Restate word for word every line from the top of the data below down through the line that holds "[Search] (78, 31)".

▶ Collected data
== Segment start ==

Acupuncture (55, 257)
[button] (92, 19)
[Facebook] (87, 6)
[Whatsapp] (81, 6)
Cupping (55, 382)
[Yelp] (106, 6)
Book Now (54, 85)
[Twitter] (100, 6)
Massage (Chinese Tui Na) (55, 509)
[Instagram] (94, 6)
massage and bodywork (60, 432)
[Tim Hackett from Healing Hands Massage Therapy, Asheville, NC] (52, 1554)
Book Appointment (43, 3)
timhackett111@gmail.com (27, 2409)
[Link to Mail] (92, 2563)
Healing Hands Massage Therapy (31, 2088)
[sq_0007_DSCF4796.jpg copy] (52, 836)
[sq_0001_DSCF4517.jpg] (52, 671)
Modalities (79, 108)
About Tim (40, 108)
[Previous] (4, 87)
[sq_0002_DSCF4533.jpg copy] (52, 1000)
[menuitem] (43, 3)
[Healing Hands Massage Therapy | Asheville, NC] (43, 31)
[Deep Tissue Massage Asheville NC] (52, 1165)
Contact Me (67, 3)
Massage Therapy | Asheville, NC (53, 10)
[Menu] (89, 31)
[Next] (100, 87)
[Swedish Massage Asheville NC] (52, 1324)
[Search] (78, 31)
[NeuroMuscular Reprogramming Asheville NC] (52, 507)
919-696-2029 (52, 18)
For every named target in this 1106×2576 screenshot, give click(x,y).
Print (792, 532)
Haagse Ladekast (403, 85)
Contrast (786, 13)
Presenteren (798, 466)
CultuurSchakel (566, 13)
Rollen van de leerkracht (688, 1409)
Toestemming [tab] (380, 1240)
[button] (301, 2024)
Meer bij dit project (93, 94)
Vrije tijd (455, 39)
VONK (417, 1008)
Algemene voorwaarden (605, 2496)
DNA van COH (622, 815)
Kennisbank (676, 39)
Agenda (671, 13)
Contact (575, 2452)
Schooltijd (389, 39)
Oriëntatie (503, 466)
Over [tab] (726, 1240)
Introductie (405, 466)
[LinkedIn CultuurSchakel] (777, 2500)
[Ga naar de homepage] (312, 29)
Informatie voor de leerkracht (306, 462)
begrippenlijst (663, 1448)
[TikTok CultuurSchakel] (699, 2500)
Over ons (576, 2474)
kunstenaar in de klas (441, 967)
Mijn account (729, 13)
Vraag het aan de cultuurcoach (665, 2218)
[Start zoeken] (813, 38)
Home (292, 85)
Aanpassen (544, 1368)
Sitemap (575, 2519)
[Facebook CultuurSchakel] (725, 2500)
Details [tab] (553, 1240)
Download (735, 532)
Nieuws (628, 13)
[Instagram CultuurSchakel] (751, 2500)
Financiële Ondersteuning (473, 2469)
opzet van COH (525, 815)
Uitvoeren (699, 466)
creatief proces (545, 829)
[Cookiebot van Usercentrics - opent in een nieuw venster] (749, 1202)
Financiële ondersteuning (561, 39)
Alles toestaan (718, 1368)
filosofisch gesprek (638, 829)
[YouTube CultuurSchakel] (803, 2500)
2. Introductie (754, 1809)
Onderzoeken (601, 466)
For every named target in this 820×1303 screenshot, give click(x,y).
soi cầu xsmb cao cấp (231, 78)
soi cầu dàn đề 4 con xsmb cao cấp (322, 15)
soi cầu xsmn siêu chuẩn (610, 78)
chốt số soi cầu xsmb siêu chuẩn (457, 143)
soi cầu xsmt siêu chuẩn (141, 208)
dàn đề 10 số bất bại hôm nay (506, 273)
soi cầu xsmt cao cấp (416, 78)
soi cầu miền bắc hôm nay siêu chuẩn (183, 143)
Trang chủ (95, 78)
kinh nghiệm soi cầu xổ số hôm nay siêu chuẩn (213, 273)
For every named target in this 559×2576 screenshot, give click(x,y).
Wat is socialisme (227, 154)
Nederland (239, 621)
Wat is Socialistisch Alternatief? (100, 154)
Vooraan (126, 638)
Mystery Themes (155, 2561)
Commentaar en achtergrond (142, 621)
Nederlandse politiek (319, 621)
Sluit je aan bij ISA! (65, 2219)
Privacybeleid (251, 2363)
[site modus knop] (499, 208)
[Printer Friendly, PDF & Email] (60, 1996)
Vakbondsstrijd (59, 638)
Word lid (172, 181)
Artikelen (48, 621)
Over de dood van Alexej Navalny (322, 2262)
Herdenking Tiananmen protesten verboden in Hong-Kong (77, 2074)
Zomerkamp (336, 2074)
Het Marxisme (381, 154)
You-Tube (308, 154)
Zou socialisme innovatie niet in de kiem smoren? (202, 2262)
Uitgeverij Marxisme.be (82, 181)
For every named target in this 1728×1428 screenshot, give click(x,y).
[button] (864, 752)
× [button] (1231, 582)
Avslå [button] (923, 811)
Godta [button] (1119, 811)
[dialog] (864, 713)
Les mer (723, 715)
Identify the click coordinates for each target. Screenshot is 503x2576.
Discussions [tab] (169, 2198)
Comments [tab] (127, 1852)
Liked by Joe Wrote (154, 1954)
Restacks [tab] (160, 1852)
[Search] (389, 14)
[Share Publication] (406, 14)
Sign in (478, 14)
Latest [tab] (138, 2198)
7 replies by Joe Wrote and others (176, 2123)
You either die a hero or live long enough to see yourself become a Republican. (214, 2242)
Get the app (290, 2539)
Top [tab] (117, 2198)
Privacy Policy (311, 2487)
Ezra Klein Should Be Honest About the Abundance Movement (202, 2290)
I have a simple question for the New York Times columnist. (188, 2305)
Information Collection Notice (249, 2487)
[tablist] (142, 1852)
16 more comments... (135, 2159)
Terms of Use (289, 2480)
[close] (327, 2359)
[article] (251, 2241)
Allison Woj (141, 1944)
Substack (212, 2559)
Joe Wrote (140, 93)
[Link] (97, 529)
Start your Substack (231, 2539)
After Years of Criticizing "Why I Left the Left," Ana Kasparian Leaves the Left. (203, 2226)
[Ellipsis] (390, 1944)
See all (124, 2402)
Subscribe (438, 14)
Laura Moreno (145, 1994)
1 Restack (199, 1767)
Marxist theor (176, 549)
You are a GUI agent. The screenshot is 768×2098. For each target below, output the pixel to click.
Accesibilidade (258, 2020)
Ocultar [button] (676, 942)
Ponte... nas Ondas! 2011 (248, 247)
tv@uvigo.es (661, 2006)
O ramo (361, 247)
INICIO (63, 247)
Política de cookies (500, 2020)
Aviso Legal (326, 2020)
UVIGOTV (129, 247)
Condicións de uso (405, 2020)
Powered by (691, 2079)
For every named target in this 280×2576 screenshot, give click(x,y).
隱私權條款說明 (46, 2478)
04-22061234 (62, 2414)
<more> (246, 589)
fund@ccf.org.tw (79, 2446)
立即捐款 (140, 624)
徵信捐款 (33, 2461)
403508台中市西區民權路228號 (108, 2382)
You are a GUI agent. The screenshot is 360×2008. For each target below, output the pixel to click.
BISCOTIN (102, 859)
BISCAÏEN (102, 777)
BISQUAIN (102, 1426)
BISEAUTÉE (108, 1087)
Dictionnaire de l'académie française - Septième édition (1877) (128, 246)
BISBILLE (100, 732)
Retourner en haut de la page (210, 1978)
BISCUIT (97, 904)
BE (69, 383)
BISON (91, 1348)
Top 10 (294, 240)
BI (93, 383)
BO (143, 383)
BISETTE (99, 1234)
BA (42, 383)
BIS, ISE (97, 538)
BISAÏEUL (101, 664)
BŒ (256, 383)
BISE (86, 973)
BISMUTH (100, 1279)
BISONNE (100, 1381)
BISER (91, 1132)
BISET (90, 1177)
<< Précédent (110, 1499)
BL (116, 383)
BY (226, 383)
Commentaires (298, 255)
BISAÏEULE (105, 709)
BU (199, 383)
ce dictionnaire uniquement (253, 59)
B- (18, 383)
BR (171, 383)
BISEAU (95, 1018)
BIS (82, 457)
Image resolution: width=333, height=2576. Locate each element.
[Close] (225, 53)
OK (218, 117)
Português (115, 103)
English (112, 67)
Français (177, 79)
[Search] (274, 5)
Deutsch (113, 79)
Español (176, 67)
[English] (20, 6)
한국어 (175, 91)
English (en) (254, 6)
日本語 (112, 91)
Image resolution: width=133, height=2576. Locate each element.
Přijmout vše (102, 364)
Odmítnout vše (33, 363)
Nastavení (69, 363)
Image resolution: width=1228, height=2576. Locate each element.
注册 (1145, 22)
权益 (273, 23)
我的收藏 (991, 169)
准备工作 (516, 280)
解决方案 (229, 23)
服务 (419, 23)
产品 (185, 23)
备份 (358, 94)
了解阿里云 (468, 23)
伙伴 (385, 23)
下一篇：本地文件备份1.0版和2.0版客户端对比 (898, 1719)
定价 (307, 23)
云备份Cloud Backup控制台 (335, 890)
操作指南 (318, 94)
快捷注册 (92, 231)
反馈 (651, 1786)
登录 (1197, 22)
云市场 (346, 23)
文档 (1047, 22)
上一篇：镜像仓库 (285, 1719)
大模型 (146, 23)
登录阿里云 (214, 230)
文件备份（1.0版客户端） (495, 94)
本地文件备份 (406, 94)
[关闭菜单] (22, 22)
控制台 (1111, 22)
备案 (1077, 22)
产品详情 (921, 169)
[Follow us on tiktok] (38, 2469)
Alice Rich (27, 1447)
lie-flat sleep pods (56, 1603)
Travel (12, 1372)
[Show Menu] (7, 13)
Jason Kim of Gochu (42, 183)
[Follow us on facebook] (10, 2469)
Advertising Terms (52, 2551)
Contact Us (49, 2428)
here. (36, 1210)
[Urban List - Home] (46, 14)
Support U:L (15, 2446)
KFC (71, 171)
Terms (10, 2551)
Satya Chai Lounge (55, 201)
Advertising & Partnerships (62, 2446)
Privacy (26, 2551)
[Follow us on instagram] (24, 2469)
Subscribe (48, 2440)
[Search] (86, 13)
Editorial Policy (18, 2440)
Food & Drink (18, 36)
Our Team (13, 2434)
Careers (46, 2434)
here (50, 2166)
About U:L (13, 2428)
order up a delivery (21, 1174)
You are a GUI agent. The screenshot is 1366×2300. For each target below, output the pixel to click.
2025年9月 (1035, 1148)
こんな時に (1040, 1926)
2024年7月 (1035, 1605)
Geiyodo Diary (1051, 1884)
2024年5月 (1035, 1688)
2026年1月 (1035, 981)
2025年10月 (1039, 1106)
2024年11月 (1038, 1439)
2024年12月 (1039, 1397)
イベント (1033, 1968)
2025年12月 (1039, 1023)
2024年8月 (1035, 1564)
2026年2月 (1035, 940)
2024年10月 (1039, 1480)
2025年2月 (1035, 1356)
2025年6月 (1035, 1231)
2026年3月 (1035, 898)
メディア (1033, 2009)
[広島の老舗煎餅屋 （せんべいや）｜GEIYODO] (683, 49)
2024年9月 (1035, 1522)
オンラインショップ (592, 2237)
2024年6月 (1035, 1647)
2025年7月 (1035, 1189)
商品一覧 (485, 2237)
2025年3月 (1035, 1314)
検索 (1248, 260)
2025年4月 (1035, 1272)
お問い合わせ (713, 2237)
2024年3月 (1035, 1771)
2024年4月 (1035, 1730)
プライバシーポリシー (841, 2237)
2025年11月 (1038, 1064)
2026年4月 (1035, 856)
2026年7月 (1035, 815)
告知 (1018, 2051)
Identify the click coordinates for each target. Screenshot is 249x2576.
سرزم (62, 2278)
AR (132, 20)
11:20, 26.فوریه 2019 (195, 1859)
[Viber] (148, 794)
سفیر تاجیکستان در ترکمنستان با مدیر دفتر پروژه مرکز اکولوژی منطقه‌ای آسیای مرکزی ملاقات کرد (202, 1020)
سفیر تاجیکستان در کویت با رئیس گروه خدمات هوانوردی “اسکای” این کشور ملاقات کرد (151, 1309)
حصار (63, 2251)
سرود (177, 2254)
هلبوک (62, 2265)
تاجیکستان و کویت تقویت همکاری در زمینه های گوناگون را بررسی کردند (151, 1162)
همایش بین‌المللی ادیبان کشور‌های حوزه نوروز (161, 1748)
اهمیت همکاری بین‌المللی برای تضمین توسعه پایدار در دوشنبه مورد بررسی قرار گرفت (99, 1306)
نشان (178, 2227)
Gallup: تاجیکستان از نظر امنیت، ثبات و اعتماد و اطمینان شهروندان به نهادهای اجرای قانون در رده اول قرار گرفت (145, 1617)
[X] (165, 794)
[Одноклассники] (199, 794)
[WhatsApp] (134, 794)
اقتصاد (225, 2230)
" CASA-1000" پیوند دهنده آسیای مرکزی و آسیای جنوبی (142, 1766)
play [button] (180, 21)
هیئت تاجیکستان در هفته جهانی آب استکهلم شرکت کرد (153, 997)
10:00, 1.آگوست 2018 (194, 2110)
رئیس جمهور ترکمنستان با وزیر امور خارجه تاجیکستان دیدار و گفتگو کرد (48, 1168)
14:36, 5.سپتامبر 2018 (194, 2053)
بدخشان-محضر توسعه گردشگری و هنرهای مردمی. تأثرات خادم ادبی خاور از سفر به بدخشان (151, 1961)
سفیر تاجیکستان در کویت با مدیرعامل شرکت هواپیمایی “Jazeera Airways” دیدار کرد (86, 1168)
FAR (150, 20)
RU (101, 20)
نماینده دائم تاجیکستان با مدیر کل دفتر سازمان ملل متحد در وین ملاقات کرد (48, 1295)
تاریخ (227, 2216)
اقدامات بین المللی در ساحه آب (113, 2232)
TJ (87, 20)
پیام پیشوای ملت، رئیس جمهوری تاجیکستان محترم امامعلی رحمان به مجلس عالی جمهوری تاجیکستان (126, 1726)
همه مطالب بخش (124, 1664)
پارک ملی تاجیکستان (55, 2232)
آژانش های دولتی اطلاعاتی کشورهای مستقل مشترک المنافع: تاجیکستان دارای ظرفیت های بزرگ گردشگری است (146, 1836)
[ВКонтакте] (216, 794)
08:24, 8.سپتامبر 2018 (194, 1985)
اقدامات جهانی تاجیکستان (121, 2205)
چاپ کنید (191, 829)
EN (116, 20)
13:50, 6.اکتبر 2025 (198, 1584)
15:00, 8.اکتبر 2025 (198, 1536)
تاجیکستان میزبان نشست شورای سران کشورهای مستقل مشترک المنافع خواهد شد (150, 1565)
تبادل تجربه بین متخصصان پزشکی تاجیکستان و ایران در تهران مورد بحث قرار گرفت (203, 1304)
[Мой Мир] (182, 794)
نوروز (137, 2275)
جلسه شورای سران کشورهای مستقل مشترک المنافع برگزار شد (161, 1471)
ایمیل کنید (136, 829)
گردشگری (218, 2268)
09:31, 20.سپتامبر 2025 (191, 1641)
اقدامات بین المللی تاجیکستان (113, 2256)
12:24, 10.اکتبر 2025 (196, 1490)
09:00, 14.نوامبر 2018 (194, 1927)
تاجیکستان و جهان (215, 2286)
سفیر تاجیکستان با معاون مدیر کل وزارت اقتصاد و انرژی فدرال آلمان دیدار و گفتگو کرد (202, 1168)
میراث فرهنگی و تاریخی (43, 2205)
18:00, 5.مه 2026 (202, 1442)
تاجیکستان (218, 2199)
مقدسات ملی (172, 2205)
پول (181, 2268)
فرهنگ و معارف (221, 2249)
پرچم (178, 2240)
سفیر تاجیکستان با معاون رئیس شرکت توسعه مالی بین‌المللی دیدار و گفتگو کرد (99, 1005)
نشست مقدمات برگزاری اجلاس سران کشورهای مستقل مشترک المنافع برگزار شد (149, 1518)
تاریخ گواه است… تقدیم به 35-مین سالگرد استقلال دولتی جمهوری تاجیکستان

== Segment end ==

▶ Result of this exercise
Acupuncture (55, 257)
[button] (92, 19)
[Facebook] (87, 6)
[Whatsapp] (81, 6)
Cupping (55, 382)
[Yelp] (106, 6)
Book Now (54, 85)
[Twitter] (100, 6)
Massage (Chinese Tui Na) (55, 509)
[Instagram] (94, 6)
massage and bodywork (60, 432)
[Tim Hackett from Healing Hands Massage Therapy, Asheville, NC] (52, 1554)
Book Appointment (43, 3)
timhackett111@gmail.com (27, 2409)
[Link to Mail] (92, 2563)
Healing Hands Massage Therapy (31, 2088)
[sq_0007_DSCF4796.jpg copy] (52, 836)
[sq_0001_DSCF4517.jpg] (52, 671)
Modalities (79, 108)
About Tim (40, 108)
[Previous] (4, 87)
[sq_0002_DSCF4533.jpg copy] (52, 1000)
[menuitem] (43, 3)
[Healing Hands Massage Therapy | Asheville, NC] (43, 31)
[Deep Tissue Massage Asheville NC] (52, 1165)
Contact Me (67, 3)
Massage Therapy | Asheville, NC (53, 10)
[Menu] (89, 31)
[Next] (100, 87)
[Swedish Massage Asheville NC] (52, 1324)
[Search] (78, 31)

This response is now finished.